Source excerpt:

* * * *

Skip to content

Revitalizing Canonical Pre-Alignment for Irregular Multivariate Time Series Forecasting

Conference: AAAI 2026 arXiv: 2508.01971 Code: github.com/zhouziyu02/KAFNet Area: Time Series Keywords: Irregular Multivariate Time Series, Canonical Pre-Alignment, Temporal Kernel Aggregation, Frequency-domain Linear Attention, Efficient Forecasting

TL;DR

This paper is the first to argue that Canonical Pre-Alignment (CPA) should not be abandoned for Irregular Multivariate Time Series (IMTS) forecasting. It proposes KAFNet, which addresses the efficiency bottleneck of CPA via three modules—Pre-Convolution smoothing, Temporal Kernel Aggregation (TKA), and Frequency-domain Linear Attention (FLA)—achieving state-of-the-art accuracy on 4 IMTS benchmarks while reducing parameters by 7.2× and accelerating training/inference by 8.4×.

Background & Motivation

Irregular Multivariate Time Series (IMTS) are prevalent in traffic, meteorology, healthcare, and other domains, characterized by:

Intra-series irregularity: Non-uniform observation intervals within a single variable.

Inter-series asynchrony: Misaligned sampling timestamps across different variables.

The two sides of Canonical Pre-Alignment (CPA):

CPA is the classical preprocessing approach for IMTS—aligning all variables to a unified time grid with zero-padding at missing positions. It resolves inter-series asynchrony, unifies sequence lengths, and facilitates batch training. However, its critical drawback is sequence length explosion due to zero-padding: when the number of variables is large, the merged global timestamp set is far larger than the observation count of any individual variable, creating computational and memory bottlenecks.

* * * *

Exercise A:
Echo the passage of the KAFNet summary starting at "Background & Motivation" and ending at "and memory bottlenecks.".
Exercise B:
According to the KAFNet summary, by what factor does KAFNet reduce parameters?
None of the material after the KAFNet summary is needed for the tasks.

Supplied material:

* * * *

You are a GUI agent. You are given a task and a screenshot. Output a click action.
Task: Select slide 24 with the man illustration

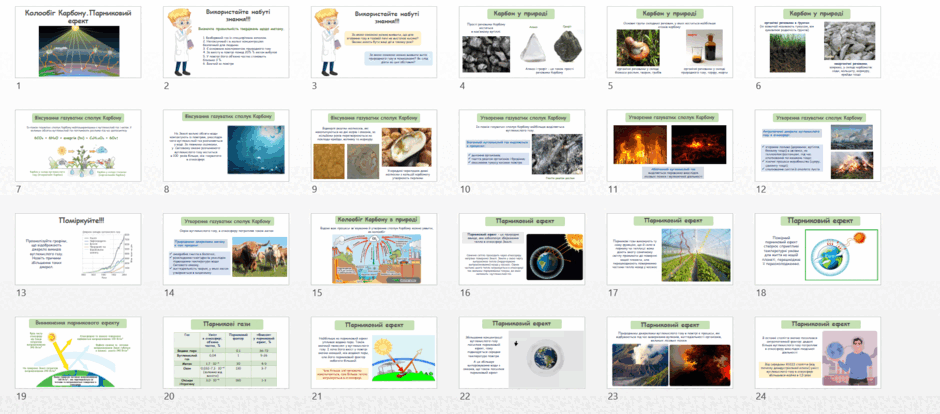click(818, 352)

* * * *

Full response A:
Background & Motivation

Irregular Multivariate Time Series (IMTS) are prevalent in traffic, meteorology, healthcare, and other domains, characterized by:

Intra-series irregularity: Non-uniform observation intervals within a single variable.

Inter-series asynchrony: Misaligned sampling timestamps across different variables.

The two sides of Canonical Pre-Alignment (CPA):

CPA is the classical preprocessing approach for IMTS—aligning all variables to a unified time grid with zero-padding at missing positions. It resolves inter-series asynchrony, unifies sequence lengths, and facilitates batch training. However, its critical drawback is sequence length explosion due to zero-padding: when the number of variables is large, the merged global timestamp set is far larger than the observation count of any individual variable, creating computational and memory bottlenecks.

Full response B:
By 7.2×.